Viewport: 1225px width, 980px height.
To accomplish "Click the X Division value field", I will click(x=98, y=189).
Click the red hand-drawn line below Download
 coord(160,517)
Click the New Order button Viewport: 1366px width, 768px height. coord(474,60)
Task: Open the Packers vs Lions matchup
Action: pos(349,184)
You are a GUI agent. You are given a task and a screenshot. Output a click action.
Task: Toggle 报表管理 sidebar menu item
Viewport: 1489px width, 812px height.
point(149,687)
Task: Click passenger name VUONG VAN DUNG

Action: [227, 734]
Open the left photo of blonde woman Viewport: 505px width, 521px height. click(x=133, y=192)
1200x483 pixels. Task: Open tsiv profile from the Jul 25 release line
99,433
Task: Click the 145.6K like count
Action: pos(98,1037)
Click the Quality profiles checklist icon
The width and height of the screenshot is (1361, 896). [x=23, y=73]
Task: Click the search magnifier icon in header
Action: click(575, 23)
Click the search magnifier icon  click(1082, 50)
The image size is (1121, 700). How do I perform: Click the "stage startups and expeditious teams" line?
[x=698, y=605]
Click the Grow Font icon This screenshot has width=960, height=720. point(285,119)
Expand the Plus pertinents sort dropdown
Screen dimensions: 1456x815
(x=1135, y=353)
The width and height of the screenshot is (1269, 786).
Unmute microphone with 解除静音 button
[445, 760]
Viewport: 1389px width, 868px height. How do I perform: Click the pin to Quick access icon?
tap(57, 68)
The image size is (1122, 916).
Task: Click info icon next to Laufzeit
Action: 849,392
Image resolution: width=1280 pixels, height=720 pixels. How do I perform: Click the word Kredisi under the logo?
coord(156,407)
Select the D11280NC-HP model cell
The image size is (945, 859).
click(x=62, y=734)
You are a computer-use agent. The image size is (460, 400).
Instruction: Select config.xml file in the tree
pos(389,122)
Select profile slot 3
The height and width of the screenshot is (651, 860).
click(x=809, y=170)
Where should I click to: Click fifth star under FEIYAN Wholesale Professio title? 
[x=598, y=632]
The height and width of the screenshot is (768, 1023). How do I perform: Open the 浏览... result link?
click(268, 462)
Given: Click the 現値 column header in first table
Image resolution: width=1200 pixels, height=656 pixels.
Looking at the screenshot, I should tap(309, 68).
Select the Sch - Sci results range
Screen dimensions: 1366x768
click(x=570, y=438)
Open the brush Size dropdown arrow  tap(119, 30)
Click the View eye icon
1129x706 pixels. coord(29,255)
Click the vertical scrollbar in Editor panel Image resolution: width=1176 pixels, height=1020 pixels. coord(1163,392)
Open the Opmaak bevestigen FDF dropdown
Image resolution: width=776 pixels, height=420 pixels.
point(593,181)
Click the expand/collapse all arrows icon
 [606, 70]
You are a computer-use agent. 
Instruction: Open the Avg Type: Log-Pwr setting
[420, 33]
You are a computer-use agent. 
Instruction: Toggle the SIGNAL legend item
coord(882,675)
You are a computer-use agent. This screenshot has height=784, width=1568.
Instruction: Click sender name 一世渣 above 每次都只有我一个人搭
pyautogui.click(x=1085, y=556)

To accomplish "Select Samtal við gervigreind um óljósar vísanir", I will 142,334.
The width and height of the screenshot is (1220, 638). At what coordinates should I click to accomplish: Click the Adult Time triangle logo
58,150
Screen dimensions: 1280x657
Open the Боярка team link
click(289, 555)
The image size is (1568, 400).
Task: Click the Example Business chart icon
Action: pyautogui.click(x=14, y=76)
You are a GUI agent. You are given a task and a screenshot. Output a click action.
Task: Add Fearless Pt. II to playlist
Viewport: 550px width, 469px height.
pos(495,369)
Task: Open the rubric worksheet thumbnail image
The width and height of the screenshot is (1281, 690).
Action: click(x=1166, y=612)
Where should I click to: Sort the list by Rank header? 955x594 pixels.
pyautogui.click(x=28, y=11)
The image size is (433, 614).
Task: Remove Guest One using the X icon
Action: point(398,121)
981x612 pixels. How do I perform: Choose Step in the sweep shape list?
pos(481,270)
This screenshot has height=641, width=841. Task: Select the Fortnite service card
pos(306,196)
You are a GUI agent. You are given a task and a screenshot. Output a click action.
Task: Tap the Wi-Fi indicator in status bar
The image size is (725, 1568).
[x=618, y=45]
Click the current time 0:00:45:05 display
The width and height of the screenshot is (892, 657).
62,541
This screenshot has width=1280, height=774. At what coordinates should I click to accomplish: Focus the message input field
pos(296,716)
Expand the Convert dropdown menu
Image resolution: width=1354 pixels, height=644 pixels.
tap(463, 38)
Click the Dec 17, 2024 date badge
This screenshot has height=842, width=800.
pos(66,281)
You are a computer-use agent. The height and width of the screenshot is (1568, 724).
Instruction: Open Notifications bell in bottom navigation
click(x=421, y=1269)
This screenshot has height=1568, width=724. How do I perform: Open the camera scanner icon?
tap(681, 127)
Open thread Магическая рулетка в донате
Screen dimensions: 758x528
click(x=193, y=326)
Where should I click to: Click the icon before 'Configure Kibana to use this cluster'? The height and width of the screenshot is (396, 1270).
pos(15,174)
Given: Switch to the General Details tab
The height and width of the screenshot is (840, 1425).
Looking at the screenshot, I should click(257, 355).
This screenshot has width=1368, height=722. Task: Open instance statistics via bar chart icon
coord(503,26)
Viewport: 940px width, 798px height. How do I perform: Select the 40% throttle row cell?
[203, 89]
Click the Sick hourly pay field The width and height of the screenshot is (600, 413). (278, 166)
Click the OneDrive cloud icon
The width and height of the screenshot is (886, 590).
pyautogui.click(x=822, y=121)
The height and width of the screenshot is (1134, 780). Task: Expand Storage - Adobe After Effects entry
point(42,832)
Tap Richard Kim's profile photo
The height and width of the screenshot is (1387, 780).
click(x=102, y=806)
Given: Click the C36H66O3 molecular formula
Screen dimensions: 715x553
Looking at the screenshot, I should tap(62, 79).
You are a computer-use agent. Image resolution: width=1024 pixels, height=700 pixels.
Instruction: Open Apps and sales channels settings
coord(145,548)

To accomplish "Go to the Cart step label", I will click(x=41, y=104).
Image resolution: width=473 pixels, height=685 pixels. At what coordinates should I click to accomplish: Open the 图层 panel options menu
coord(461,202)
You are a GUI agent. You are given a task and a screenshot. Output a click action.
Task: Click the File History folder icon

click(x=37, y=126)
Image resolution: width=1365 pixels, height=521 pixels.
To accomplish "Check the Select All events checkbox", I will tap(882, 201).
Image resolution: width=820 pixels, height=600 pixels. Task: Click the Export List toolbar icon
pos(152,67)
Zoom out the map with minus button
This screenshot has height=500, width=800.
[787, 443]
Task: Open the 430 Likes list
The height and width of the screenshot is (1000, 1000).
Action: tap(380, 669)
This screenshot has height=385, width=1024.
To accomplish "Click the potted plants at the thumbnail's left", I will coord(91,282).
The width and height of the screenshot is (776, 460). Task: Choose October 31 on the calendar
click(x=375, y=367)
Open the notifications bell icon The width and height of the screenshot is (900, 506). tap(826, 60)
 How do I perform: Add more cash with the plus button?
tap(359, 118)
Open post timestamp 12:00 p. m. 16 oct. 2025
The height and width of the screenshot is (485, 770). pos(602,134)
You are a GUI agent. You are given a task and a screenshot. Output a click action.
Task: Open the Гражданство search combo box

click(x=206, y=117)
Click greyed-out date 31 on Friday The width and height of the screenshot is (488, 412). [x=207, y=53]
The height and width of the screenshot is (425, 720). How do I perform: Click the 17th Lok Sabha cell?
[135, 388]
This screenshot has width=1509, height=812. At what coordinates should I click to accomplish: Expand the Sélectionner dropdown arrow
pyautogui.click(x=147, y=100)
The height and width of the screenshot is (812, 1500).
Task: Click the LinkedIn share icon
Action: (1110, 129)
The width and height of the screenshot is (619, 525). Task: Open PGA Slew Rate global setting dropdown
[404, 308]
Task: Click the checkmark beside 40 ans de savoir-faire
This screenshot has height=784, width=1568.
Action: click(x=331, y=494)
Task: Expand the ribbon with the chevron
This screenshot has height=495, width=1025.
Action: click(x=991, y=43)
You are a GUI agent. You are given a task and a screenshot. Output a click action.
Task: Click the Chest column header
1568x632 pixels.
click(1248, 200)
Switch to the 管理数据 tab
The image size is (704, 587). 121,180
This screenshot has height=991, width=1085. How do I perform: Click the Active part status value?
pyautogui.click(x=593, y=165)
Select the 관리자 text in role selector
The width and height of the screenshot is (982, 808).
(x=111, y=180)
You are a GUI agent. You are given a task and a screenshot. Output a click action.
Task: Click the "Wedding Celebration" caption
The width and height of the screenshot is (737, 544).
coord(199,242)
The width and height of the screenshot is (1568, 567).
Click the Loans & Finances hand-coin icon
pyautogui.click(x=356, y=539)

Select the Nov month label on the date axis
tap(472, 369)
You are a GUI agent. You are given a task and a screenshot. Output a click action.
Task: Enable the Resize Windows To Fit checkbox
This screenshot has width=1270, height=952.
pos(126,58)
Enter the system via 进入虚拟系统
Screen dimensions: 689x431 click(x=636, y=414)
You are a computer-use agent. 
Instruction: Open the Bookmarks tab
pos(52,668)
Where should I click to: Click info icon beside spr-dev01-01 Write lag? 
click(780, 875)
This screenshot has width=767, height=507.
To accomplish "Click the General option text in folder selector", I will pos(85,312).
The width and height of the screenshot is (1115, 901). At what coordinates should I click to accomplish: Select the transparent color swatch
□ □ □ □
There is one span to return: the line holding "The width and height of the screenshot is (737, 544)." and every line after it through the end of the listing above; please give it exactly and add nothing.

◆ SOLUTION FOR THIS TASK
The width and height of the screenshot is (737, 544).
coord(199,242)
The width and height of the screenshot is (1568, 567).
Click the Loans & Finances hand-coin icon
pyautogui.click(x=356, y=539)

Select the Nov month label on the date axis
tap(472, 369)
You are a GUI agent. You are given a task and a screenshot. Output a click action.
Task: Enable the Resize Windows To Fit checkbox
This screenshot has width=1270, height=952.
pos(126,58)
Enter the system via 进入虚拟系统
Screen dimensions: 689x431 click(x=636, y=414)
You are a computer-use agent. 
Instruction: Open the Bookmarks tab
pos(52,668)
Where should I click to: Click info icon beside spr-dev01-01 Write lag? 
click(780, 875)
This screenshot has width=767, height=507.
To accomplish "Click the General option text in folder selector", I will pos(85,312).
The width and height of the screenshot is (1115, 901). At what coordinates should I click to accomplish: Select the transparent color swatch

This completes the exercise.